* EXERCICES:
1 > Dans la citation d'Isaïe que reprend l'homélie de Noël, relevez tous les objets dont il est dit qu'ils ont été brisés ou brûlés.
2 > Reprenez l'homélie de Noël après sa dernière phrase et écrivez-en la suite.

* EXTRAIT:
* * * *
Homélie de Noël: C’est Lui, le Prince de la Paix, envoyé pour mettre fin au désordre du monde!

Si on veut comprendre le merveilleux message que nous a délivré la 1° lecture (le texte est en fin d’homélie), il est essentiel de connaître le contexte dans lequel a été écrit le livre d’Isaïe, au moins le passage que nous avons entendu. Le peuple de Dieu, pour une partie est en Exil ou déportation si vous préférez, à Babylone, ils sont donc très loin de chez eux. Et ceux qui n’ont pas été déportés connaissent cette situation terrible de l’occupation, l’envahisseur a pris possession du pays, il s’est installé et règne en maître absolu. Dans le pays ou en Exil, la situation est la même, le peuple est réduit en esclavage, doit obéir aux tyrans qui le gouvernent et se retrouve bien souvent en 1° ligne dans les guerres que mènent les envahisseurs. On peut dire que la situation n’est pas brillante !

Et voilà qu’Isaïe, au nom de Dieu, annonce que tout cela va bientôt se terminer. C’est le sens des expressions : « le joug qui pesait sur lui, la barre qui meurtrissait son épaule, le bâton du tyran, tu les as brisés, les bottes qui frappaient le sol, les manteaux couverts de sang, les voilà tous brûlés. » Fini l’esclavage, finie, la tyrannie, finie la guerre. On comprend que cela va susciter un grand soulagement, une grande joie : « Tu as prodigué la joie, tu as fait grandir l’allégresse, ils se réjouissent devant toi. » Et Tout cela va arriver grâce à la naissance d’un enfant : « Oui, un enfant nous est né, un fils nous a été donné! » Et, de fait, cet enfant, étant donné son nom, était tout désigné pour mettre fin à ces désordres, à ces malheurs puisqu’on apprend qu’il s’appelle : « Prince de la Paix. »

Des siècles après, quand les chrétiens reliront ces vieilles prophéties, ils diront : bon sang, mais c’est bien sûr ! Il s’agit de Jésus ! C’est Lui, le Prince de la Paix, envoyé pour mettre fin au désordre du monde. Oui, sauf que l’esclavage, la tyrannie et la guerre sont loin d’être supprimées. Je n’ai pas besoin de vous faire une longue liste des horreurs dont on parle quotidiennement dans les journaux, à la radio ou à la télé. Il suffit de penser au drame qui s’est passé à Berlin ces derniers jours qui a réveillé tant de mauvais souvenirs chez nous. Alors, une question se pose inévitablement : Dieu aurait-il raté son coup ? La venue du Prince de la Paix a-t-elle été un échec ? Certains le pensent et disent : il est mort le prince de la Paix. Il avait peut-être de belles idées, il faisait peut-être de belles choses, mais il n’aura pu parler et agir que 3 ans et il a été mis à mort, finissant lamentablement, presque seul sur une croix.
* * * *
* JEU DE DONNÉES:
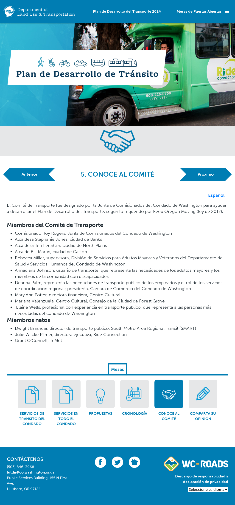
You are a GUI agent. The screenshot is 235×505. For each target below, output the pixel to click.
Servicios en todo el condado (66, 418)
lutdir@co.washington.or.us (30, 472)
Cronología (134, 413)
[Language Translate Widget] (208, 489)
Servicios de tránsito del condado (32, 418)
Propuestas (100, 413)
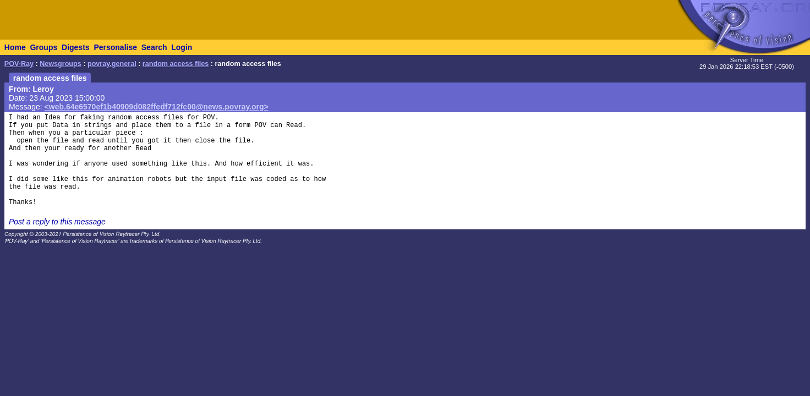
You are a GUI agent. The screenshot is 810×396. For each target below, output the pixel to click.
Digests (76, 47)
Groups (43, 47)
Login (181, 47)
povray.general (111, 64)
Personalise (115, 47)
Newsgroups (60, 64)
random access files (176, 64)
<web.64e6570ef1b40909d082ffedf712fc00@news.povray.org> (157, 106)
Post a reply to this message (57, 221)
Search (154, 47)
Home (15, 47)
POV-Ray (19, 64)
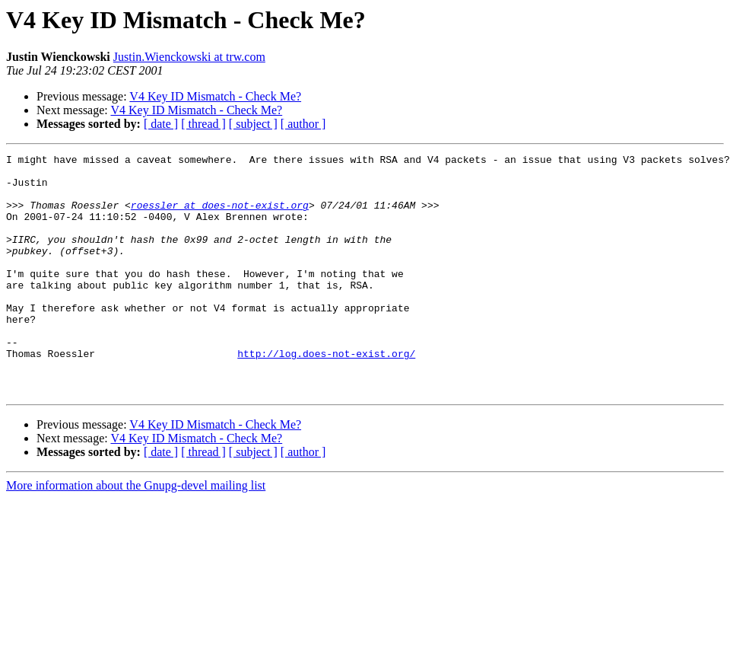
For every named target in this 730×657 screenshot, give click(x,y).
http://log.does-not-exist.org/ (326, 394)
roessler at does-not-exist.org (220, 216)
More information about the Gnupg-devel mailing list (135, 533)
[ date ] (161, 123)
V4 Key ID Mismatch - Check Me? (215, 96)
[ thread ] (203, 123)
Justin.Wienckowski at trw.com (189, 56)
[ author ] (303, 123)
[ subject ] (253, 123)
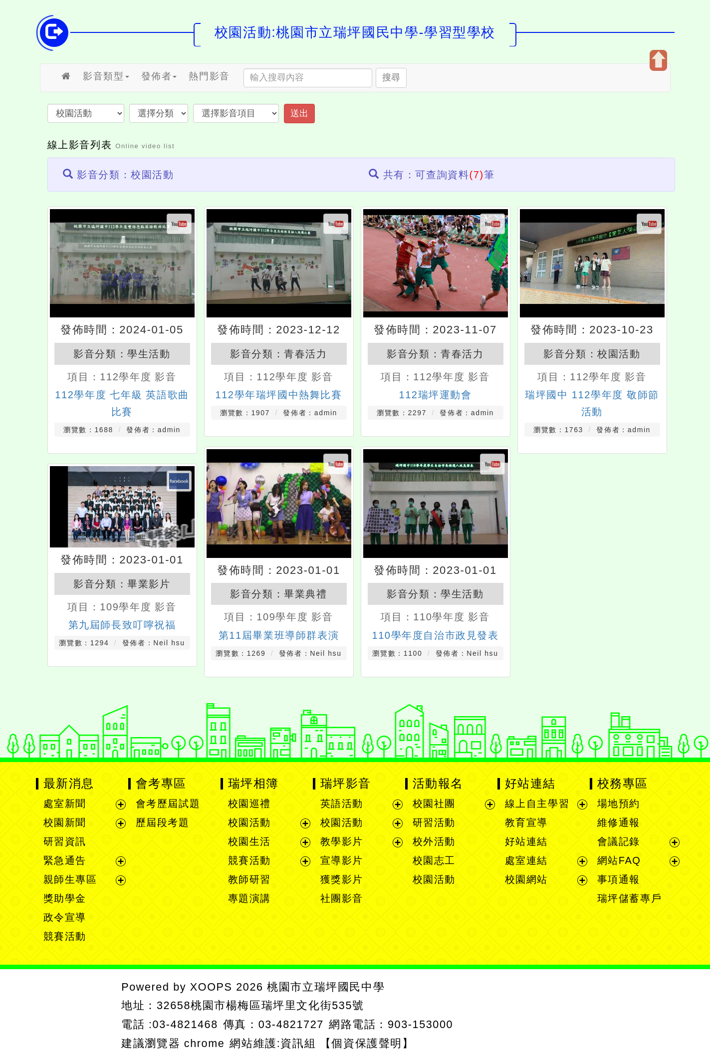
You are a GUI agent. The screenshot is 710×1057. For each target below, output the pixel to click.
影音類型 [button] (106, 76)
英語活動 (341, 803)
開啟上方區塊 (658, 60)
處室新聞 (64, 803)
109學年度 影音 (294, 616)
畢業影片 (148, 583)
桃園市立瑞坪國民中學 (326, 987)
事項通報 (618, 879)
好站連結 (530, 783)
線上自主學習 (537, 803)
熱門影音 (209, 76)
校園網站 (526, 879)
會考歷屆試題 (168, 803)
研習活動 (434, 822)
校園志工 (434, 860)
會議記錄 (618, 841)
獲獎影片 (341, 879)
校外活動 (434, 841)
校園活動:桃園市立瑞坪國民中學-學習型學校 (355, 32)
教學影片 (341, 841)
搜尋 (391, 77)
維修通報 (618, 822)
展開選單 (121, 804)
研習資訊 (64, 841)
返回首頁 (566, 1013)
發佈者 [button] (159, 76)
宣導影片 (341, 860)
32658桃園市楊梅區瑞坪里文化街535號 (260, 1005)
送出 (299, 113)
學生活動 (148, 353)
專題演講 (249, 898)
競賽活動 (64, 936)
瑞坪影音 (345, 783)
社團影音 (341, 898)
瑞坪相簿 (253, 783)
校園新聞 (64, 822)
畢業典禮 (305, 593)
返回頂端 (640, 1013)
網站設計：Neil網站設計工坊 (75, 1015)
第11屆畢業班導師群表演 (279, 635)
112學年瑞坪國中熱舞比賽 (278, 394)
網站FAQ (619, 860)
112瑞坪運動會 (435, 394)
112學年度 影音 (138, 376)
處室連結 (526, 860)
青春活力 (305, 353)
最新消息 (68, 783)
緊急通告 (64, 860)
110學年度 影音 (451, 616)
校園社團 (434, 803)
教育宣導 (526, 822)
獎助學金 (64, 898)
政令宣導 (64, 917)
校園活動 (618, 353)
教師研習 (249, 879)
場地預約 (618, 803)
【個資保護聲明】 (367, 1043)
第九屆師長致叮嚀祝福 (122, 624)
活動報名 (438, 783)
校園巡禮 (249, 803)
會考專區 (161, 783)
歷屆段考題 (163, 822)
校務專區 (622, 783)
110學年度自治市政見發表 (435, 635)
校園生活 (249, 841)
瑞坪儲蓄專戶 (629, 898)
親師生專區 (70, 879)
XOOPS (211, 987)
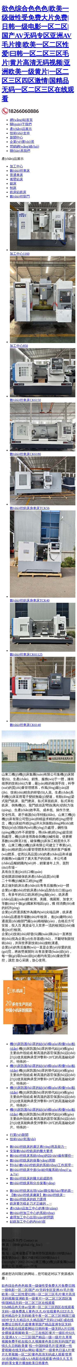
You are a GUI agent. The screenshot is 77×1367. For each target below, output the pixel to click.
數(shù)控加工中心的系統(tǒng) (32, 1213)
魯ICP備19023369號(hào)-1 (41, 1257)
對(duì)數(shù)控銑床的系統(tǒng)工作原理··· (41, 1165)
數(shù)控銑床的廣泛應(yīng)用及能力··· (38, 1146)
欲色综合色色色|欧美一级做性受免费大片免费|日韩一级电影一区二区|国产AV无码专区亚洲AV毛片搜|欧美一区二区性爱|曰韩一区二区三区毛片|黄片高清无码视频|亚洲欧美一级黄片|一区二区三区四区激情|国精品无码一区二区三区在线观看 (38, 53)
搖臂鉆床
* * * *
* CORRIGÉ:
1 >
- le joug qui pesait sur lui
- la barre qui meurtrissait son épaule
- le bâton du tyran
- les bottes qui frappaient le sol
- les manteaux couverts de sang

2 >
Oui, c’est vrai, n’empêche qu’il a donné une impulsion absolument décisive au monde. Vous en voulez une preuve ? On s’est mis à compter les années à partir de cet événement. Il y a eu un avant et un après Jésus-Christ. Comme pour dire que le monde après Jésus n’a plus rien à voir avec le monde avant Jésus. Mais vous allez me dire : pourtant, rien n’a changé ! Les esclavages de toutes sortes, les tyrannies et les guerres ou le terrorisme ne se sont jamais aussi bien portés. C’est vrai aussi ! Pourtant, nul ne peut contester que l’histoire, quand elle parle de l’événement le plus essentiel, compte les années à partir de la venue de Jésus dans le monde. Ils sont nombreux ceux qui ont essayé de supprimer cette manière de faire, pensons à la Révolution Française, mais ça ne marche jamais de manière durable. Il n’est pas possible d’effacer cet événement de l’arrivée du Fils de Dieu dans l’histoire tant il aura marqué un tournant décisif.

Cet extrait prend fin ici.